**Given data**.
<<<<

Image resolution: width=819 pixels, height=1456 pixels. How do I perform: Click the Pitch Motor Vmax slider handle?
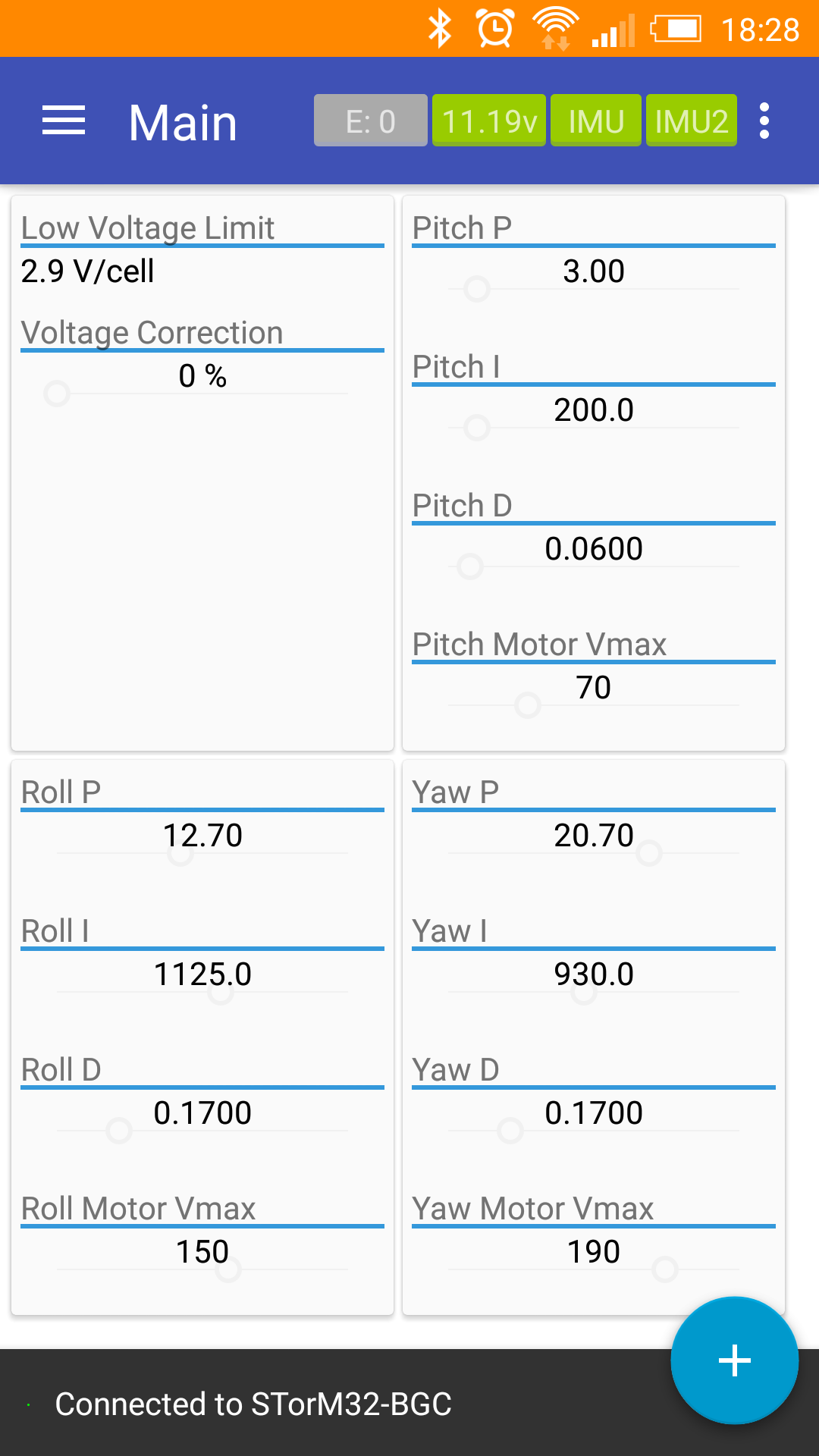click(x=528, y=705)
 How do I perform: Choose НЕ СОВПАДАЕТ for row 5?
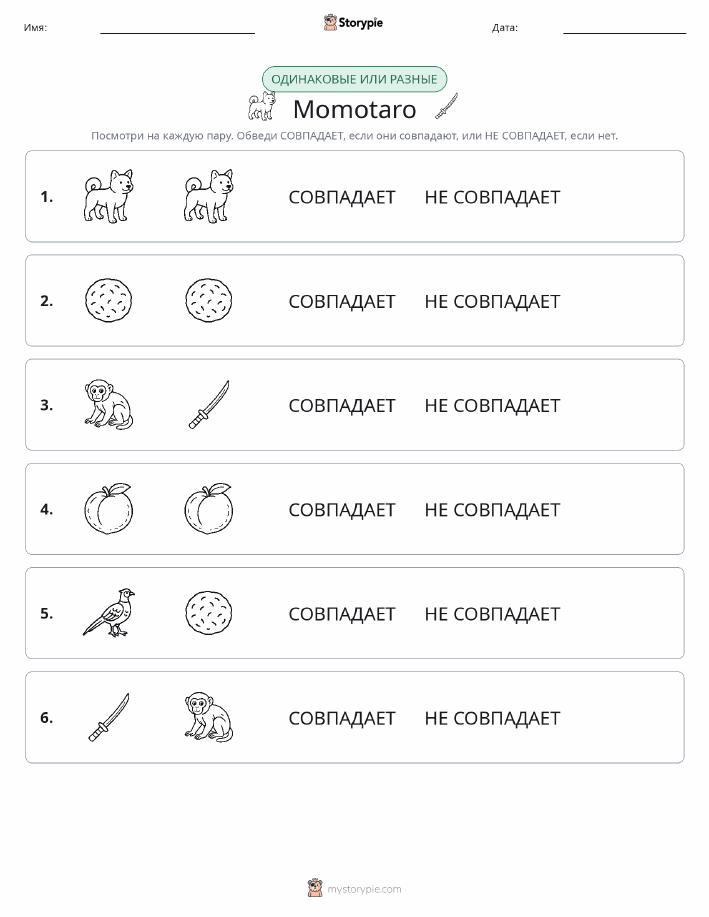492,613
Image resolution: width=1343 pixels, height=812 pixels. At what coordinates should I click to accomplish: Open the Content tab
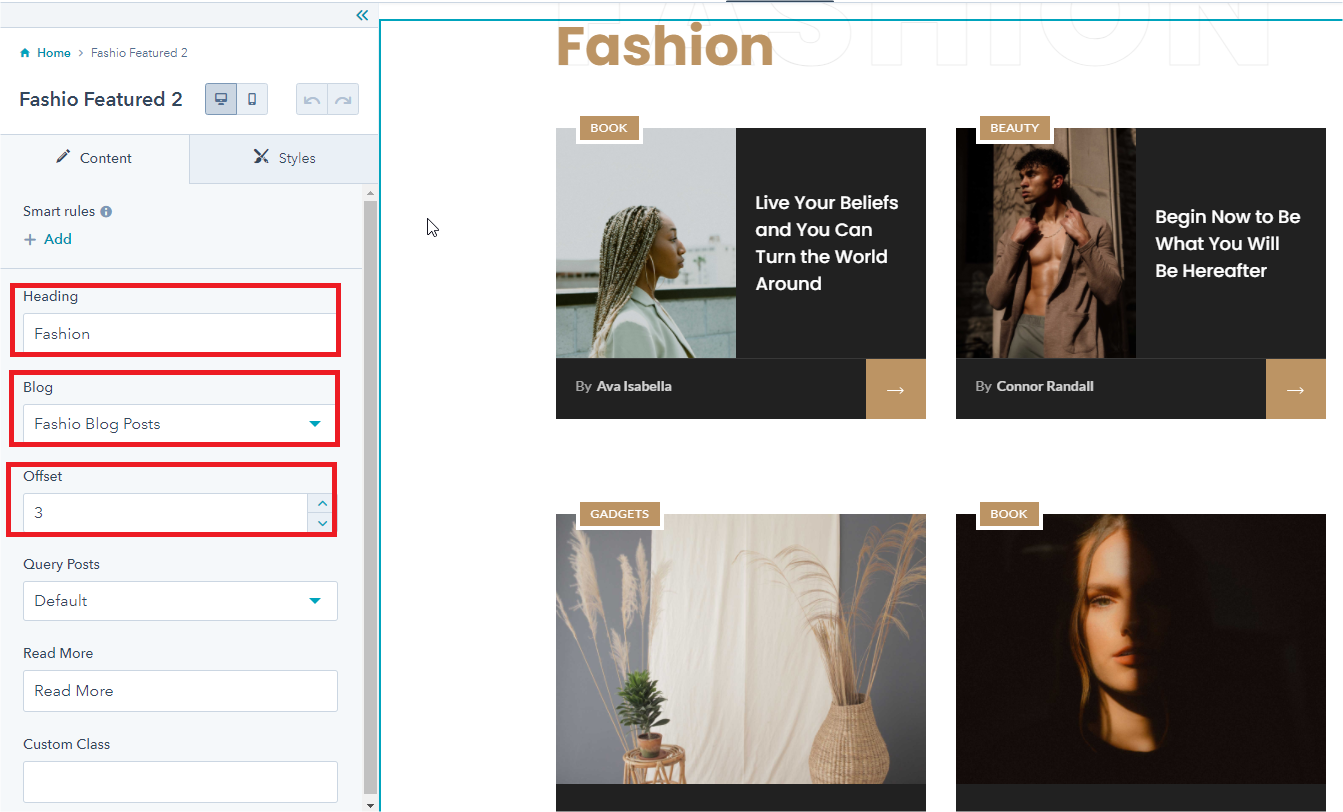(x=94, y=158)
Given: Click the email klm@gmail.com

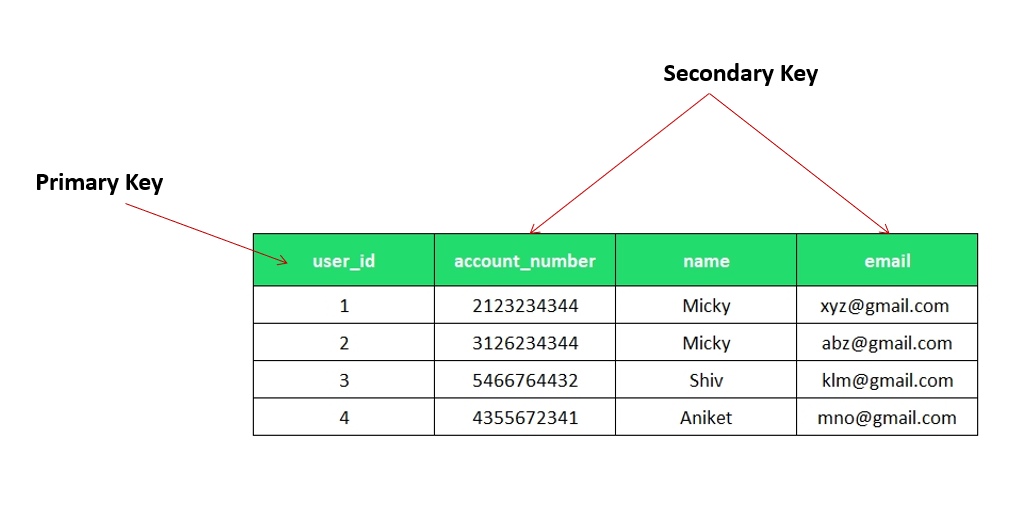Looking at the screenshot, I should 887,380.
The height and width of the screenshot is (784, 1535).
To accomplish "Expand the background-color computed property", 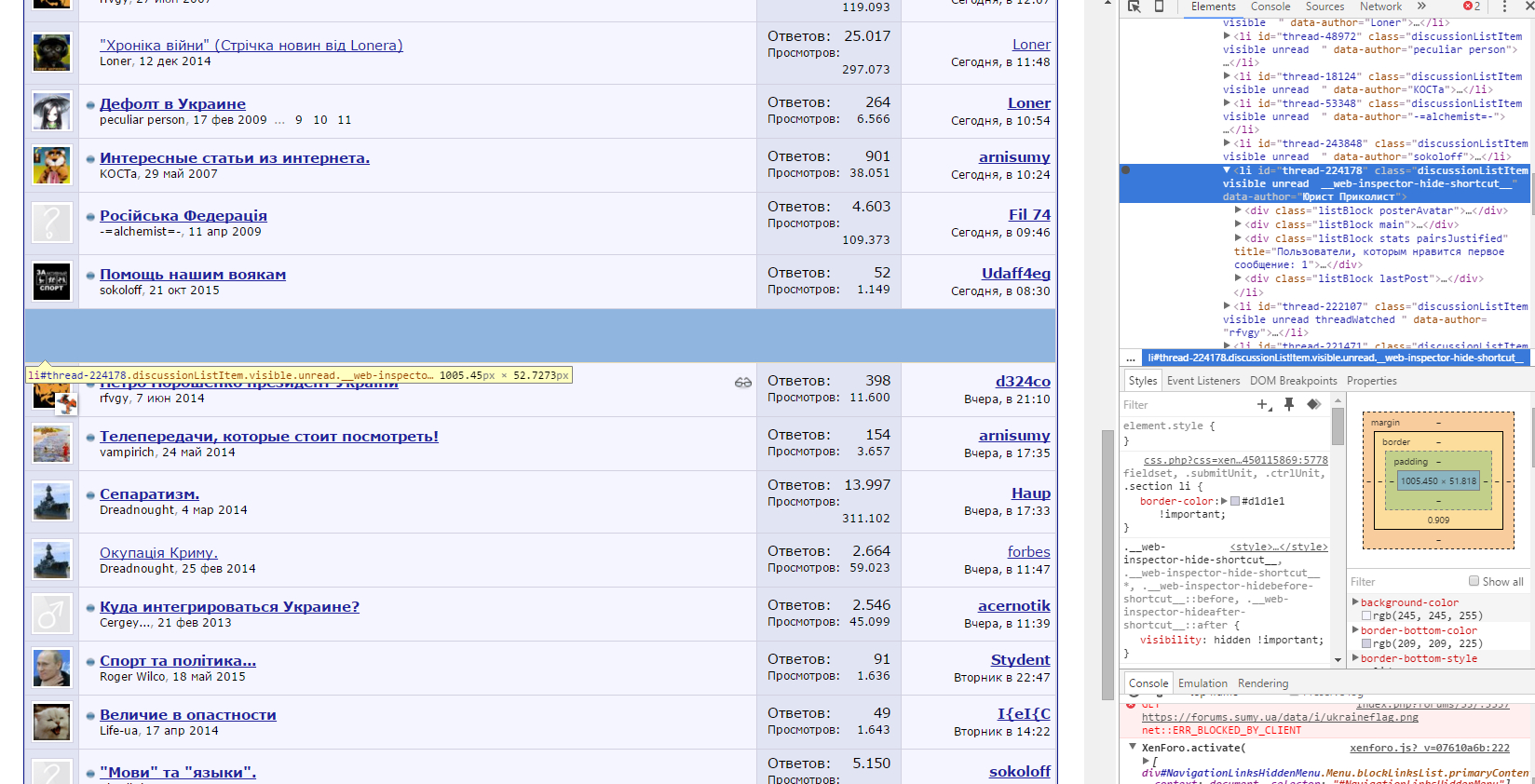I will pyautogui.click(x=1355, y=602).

>>>>

**Work item**.
Repeat the exact lines from the first line of the data through the line containing "The height and". Nothing else, no pictures.

**Result of the exercise**.
Image resolution: width=819 pixels, height=1456 pixels. How do I perform: Click the Pitch Motor Vmax slider handle?
click(x=528, y=705)
 How do I perform: Choose НЕ СОВПАДАЕТ for row 5?
492,613
Image resolution: width=1343 pixels, height=812 pixels. At what coordinates should I click to accomplish: Open the Content tab
(x=94, y=158)
Given: Click the email klm@gmail.com

Looking at the screenshot, I should 887,380.
The height and width of the screenshot is (784, 1535).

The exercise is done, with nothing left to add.